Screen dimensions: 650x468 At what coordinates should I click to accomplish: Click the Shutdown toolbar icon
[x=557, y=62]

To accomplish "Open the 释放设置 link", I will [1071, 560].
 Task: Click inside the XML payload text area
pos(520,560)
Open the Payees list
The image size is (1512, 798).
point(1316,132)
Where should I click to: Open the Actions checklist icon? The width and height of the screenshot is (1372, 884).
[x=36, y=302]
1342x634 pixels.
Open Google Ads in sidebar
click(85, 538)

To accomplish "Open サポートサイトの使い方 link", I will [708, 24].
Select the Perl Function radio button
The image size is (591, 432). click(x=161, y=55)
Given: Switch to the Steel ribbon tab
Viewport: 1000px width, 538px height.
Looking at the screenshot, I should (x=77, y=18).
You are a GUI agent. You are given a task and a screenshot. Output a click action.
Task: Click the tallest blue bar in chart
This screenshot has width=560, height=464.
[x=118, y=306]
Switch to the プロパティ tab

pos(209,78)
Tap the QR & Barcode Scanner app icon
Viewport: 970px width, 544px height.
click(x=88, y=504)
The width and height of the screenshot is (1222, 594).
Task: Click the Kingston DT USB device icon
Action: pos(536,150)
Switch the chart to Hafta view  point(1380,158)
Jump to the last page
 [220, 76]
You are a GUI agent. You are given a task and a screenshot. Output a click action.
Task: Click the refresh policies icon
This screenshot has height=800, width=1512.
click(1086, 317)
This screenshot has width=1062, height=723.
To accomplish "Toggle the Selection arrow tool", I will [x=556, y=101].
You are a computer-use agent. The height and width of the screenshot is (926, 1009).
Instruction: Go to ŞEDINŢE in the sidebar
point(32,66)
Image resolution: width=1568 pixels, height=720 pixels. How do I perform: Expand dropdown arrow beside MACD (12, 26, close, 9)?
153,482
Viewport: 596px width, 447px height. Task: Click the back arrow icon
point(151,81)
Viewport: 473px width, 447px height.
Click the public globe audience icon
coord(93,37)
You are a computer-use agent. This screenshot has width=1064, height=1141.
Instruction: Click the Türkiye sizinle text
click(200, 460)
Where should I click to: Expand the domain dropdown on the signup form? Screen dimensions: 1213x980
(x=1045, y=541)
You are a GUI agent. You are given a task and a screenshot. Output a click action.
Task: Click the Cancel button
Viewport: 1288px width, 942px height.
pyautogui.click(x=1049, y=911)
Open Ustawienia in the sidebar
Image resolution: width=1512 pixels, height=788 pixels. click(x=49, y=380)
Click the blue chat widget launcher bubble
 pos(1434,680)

▶ **SET PROBLEM**
Copy out every one of the lines above that contains the string "link". Case counts, so match the capitalization as given.

▶ **EXERCISE RESPONSE**
To accomplish "Open the 释放设置 link", I will [1071, 560].
To accomplish "Open サポートサイトの使い方 link", I will [708, 24].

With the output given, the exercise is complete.